═══ EXCERPTED TEXT ═══
# Lordtone Amps, Canada made Ceriatone Amps



## Lordtoneamps (Dec 23, 2015)

Hi, we are *www.lordtoneamps.ca* this is a small online business authorized by Ceriatone*, *we represent this great amps brand now here in Canada, so we are very happy to announce you that Lordtone Amps is here to stay and offer to you the best quality amps custom made.

Ceriatone is a company that have been in guitar amps business for several years and selling kits and building classic amps with the most high quality and very affordable prices. As Lordtone we won't going to sell kits or parts, we only will sell hand made tube amps builded with love in Canada.

Please, visit us in Facebook *www.facebook.com/lordtoneamps* and give us like if you want to keep in touch, any questions or inquiries our mail is *[email protected]*.

Thanks


----------



## Robert1950 (Jan 21, 2006)

Don't do Facebook. Website? I like to browse.


----------



## Lordtoneamps (Dec 23, 2015)

Yes I have web site but is not ready yet... I'll share you the info as soon it be ready, for the moment you can take a look to the Facebook, even if you don't have a face account.


----------



## Ti-Ron (Mar 21, 2007)

Everything on your Facebook page is in spanish... you know that we speak english and french in Canada, right?


----------



## Lordtoneamps (Dec 23, 2015)

What happens here is the website is not already finished, I hope it can be ready this week, and off course it will be totally in english.
I gave you the facebook by the moment if you want lo take a look to the pictures, I didnt want to take off the past contents that it already has but starting now it will be only english.
Regards


----------



## J S Moore (Feb 18, 2006)

Awesome idea! I've looked at those amps off and on over the years. I've heard nothing but good things about them.


----------



## mneima (Jan 25, 2013)

Glad to see someone making these locally. I have 2 and might like another!


----------



## amagras (Apr 22, 2015)

@Lordtoneamps just keep this thread alive with news for us who don't do fb


----------



## Boogieman (Apr 6, 2009)

I have bought stuff from Ceriatone in the past. It would be nice to have a Canadian rep for their products.
═══ GIVEN DATA ═══
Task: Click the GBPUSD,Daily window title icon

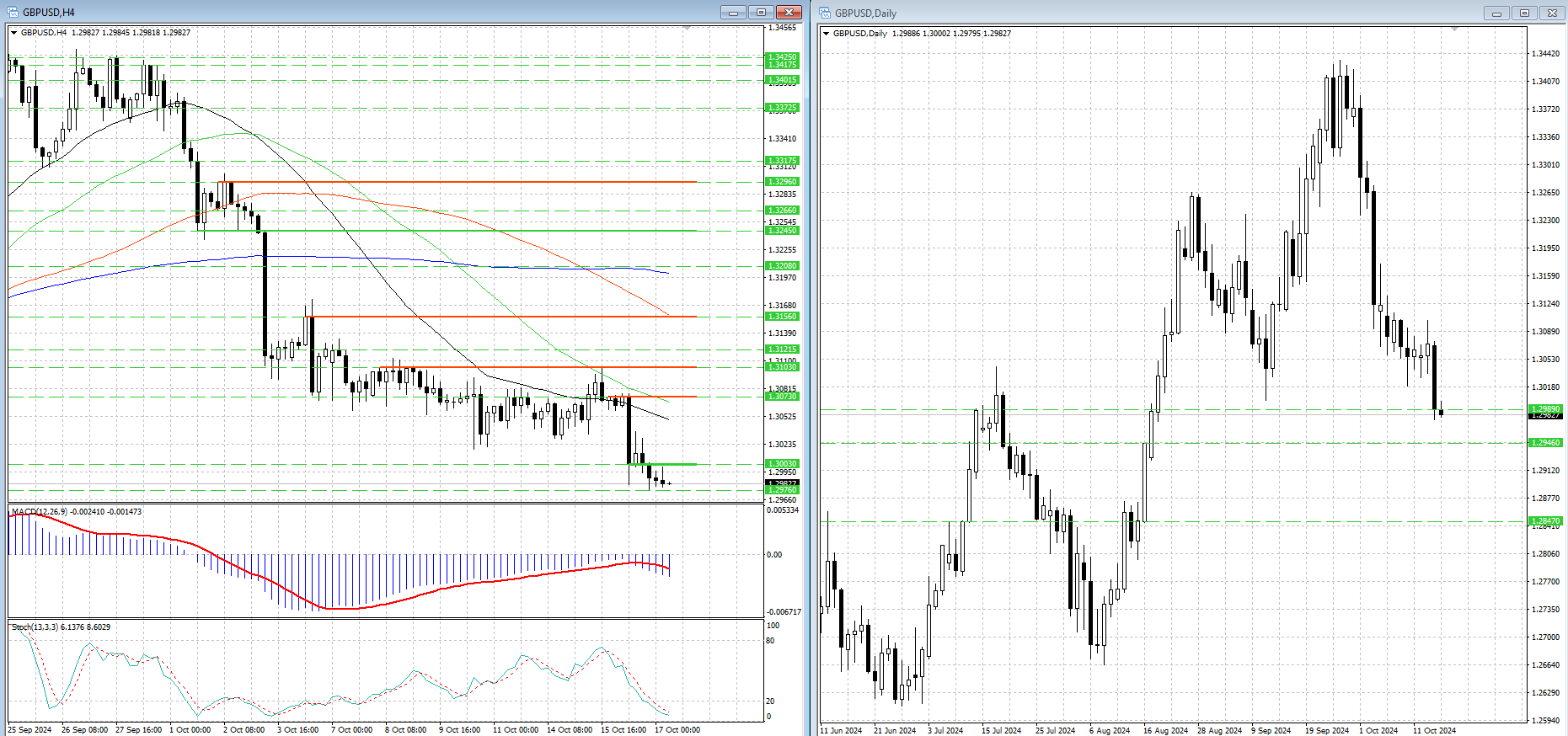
═══
DO THIS » Reproduce the forum thread about Lordtone Amps in full, word for word.

RESULT »
# Lordtone Amps, Canada made Ceriatone Amps



## Lordtoneamps (Dec 23, 2015)

Hi, we are *www.lordtoneamps.ca* this is a small online business authorized by Ceriatone*, *we represent this great amps brand now here in Canada, so we are very happy to announce you that Lordtone Amps is here to stay and offer to you the best quality amps custom made.

Ceriatone is a company that have been in guitar amps business for several years and selling kits and building classic amps with the most high quality and very affordable prices. As Lordtone we won't going to sell kits or parts, we only will sell hand made tube amps builded with love in Canada.

Please, visit us in Facebook *www.facebook.com/lordtoneamps* and give us like if you want to keep in touch, any questions or inquiries our mail is *[email protected]*.

Thanks


----------



## Robert1950 (Jan 21, 2006)

Don't do Facebook. Website? I like to browse.


----------



## Lordtoneamps (Dec 23, 2015)

Yes I have web site but is not ready yet... I'll share you the info as soon it be ready, for the moment you can take a look to the Facebook, even if you don't have a face account.


----------



## Ti-Ron (Mar 21, 2007)

Everything on your Facebook page is in spanish... you know that we speak english and french in Canada, right?


----------



## Lordtoneamps (Dec 23, 2015)

What happens here is the website is not already finished, I hope it can be ready this week, and off course it will be totally in english.
I gave you the facebook by the moment if you want lo take a look to the pictures, I didnt want to take off the past contents that it already has but starting now it will be only english.
Regards


----------



## J S Moore (Feb 18, 2006)

Awesome idea! I've looked at those amps off and on over the years. I've heard nothing but good things about them.


----------



## mneima (Jan 25, 2013)

Glad to see someone making these locally. I have 2 and might like another!


----------



## amagras (Apr 22, 2015)

@Lordtoneamps just keep this thread alive with news for us who don't do fb


----------



## Boogieman (Apr 6, 2009)

I have bought stuff from Ceriatone in the past. It would be nice to have a Canadian rep for their products.